Basic Concept of Paper ChromatographyEdit
Though this is a different kind of chromatography, it still separates mixtures of substances into the individual components, molecules, even atoms. The size and concentration of the component is determinant of the component's rate. The stationary phase, which is either a solid or a liquid supported by a solid, is absorbed in a uniform manner in paper chromatography. On the contrary, the mobile phase, being gas or liquid, serves as the solvent. Compounds can travel as far as the solvent does when the paper is dipped in a container filled with solvent. These compounds travel at different rates and separated into distinctly colored dots on the paper. The solvent that is used can be either nonpolar or polar. These properties affect the solubility of the compounds and components in the particular mixture. Polar components will be attracted to the water molecules attached to the cellulose (paper) and not attracted to a nonpolar solvent. The chromatogram will not contain the polar components, given that it doesn't climb up the paper with the nonpolar solvent. These components spend more time in the stationary phase rather than the mobile phase therefore the rate of moving up the paper is slow. If it were the opposite and nonpolar components were in a polar solvent, then the same thing will occur. The mobile phase can be various organic solvents or mixture. The compound can be stained with iodine in order to visualize where they have traveled easily. 

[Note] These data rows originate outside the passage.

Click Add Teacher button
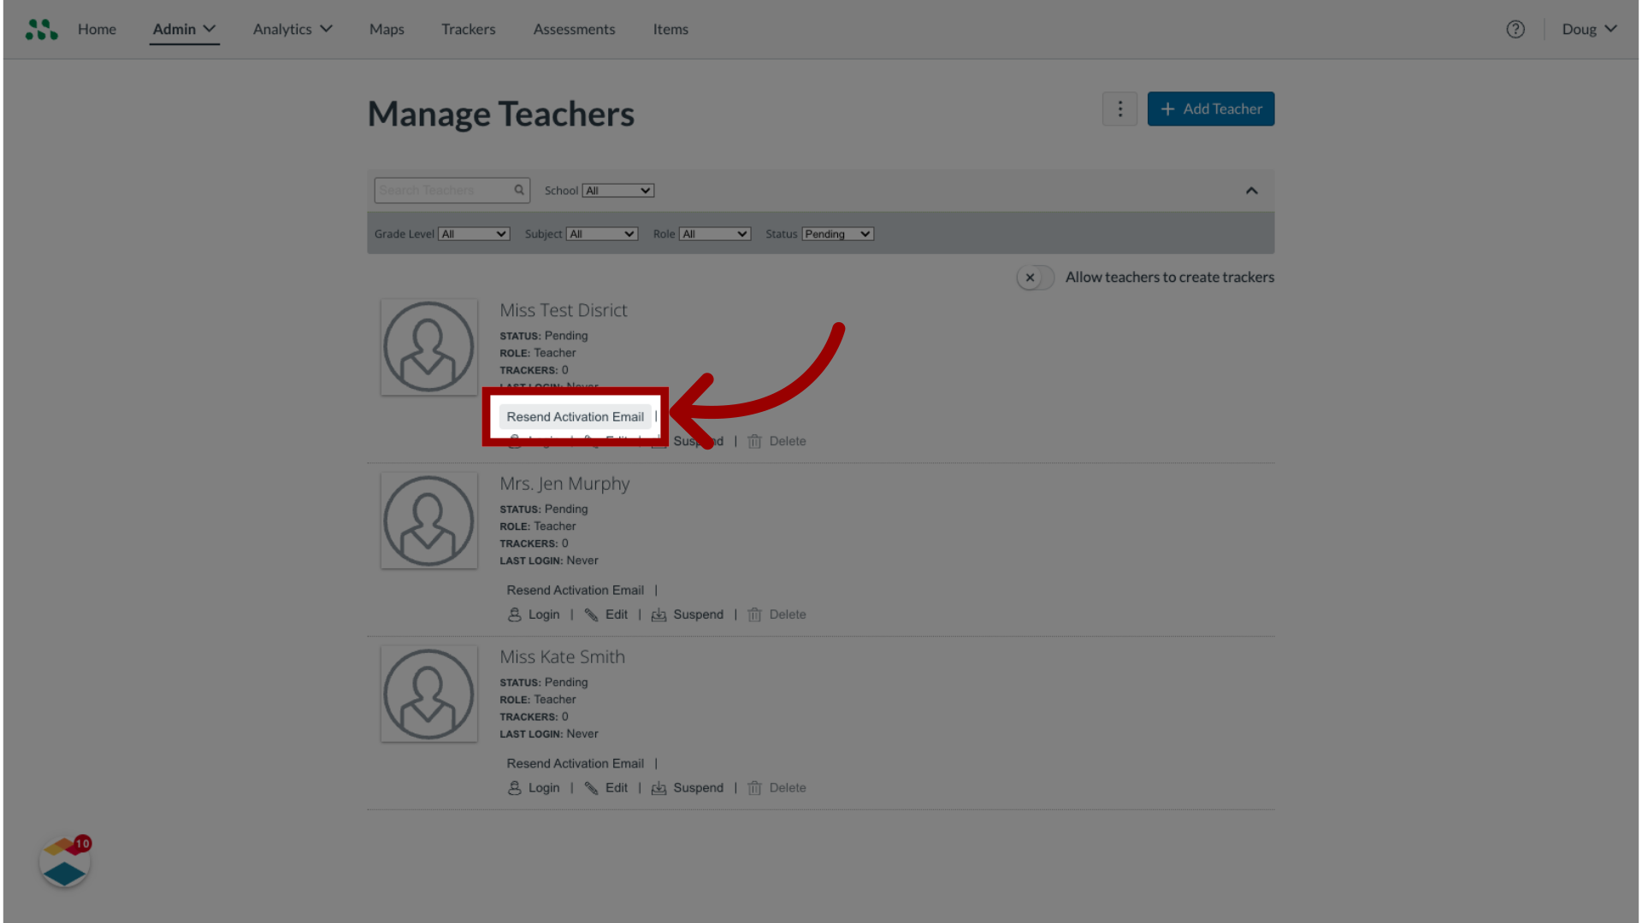(x=1211, y=109)
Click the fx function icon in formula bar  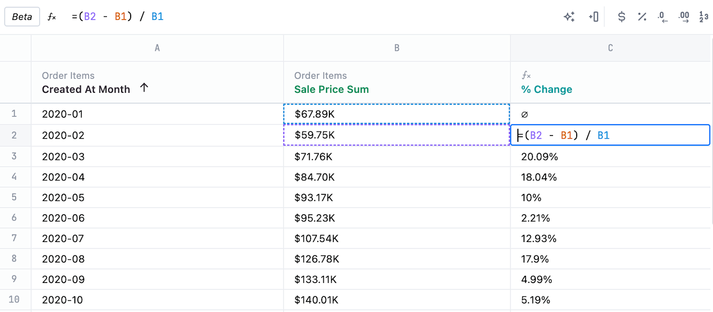[52, 17]
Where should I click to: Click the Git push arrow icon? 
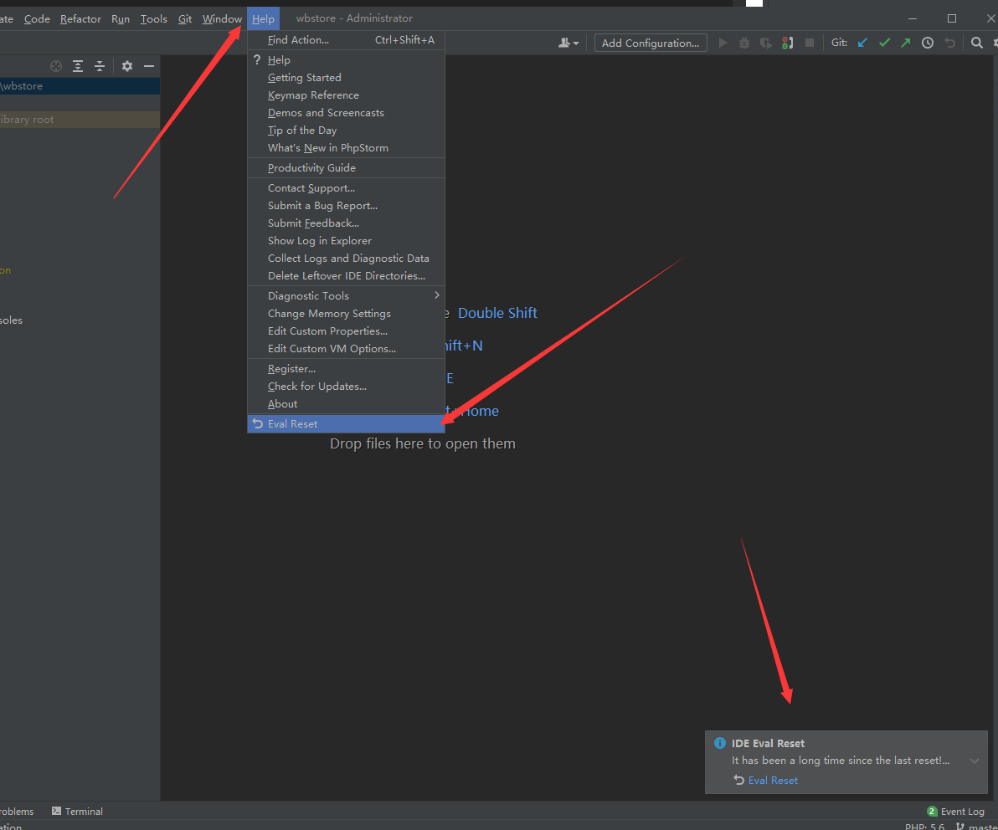tap(905, 43)
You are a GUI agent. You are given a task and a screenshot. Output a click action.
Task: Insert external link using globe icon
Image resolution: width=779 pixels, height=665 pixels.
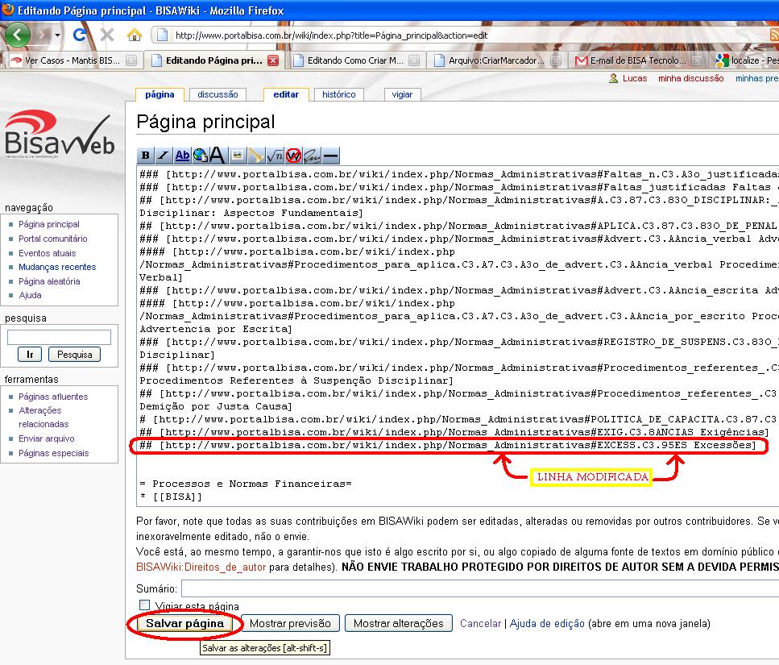coord(200,156)
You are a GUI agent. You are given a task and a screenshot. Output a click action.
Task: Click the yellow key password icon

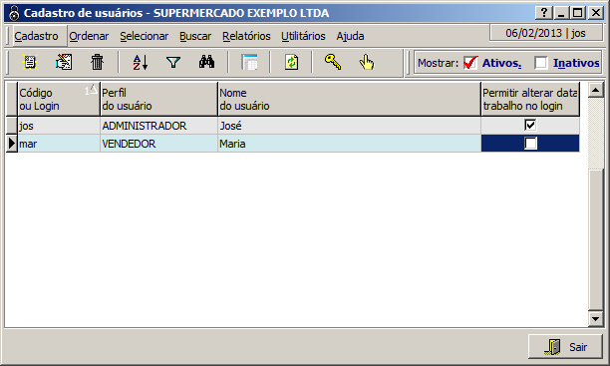pos(333,62)
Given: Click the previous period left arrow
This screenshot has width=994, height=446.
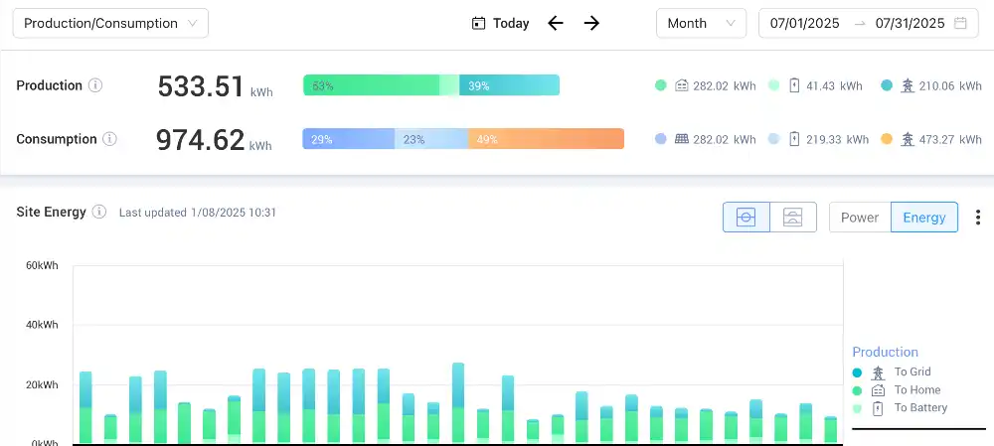Looking at the screenshot, I should (556, 23).
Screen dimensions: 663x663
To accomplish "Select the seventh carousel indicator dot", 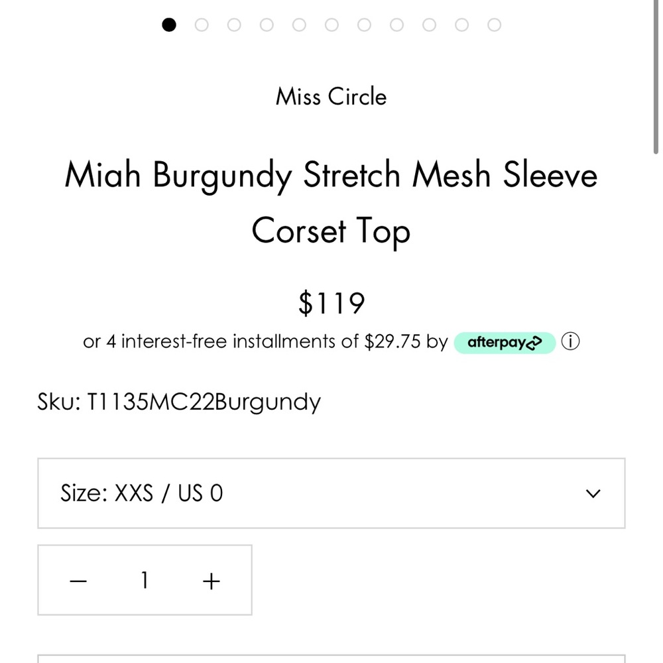I will (364, 25).
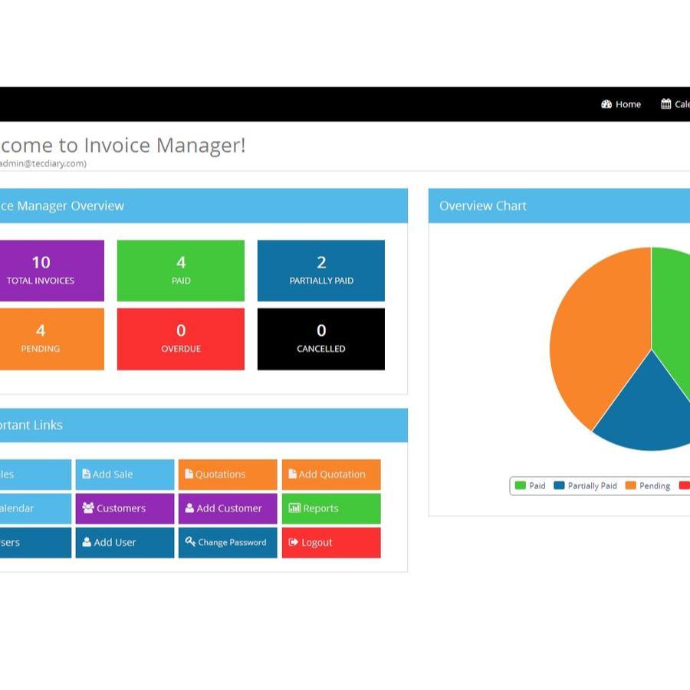Click the Home dashboard icon in navbar
Image resolution: width=690 pixels, height=690 pixels.
click(606, 104)
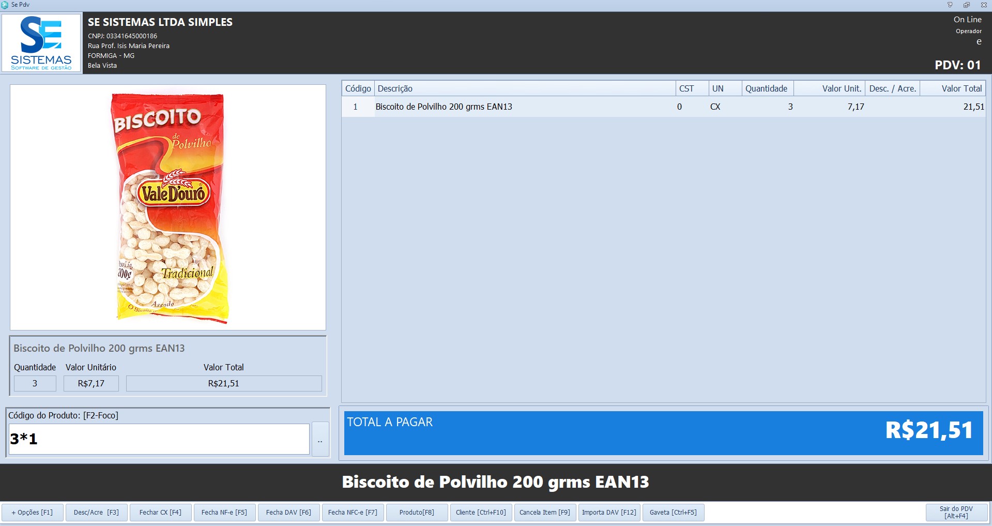Screen dimensions: 992x526
Task: Select Cliente [Ctrl+F10] button
Action: (481, 513)
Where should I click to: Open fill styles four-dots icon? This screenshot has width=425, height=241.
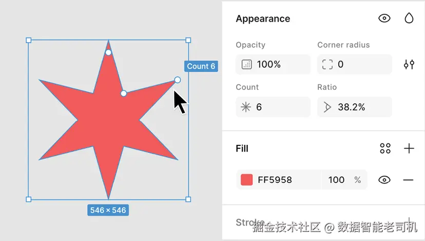point(385,149)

The stationary phase can be called a paper chromatogram. Usually, one will split the paper into individual lanes so that multiple trials can be done with one paper. Also it will allow the experimenter to compare the differences or similarities present in each lane depending on how far the compound has traveled. 
The paper is placed in a container with a shallow layer of a suitable solvent or mixture of solvents in it. Sometimes the paper is just coiled into a loose cylinder and fastened with paper clips top and bottom. Then the cylinder stands in the bottom of the container. The container is covered to make sure that the atmosphere in the beaker is saturated with solvent vapor. Saturating the atmosphere in the beaker with vapor stops the solvent from evaporating as it rises up the paper. As the solvent slowly travels up the paper, the different components of the ink mixtures travel at different rates and the mixtures are separated into different colored spots.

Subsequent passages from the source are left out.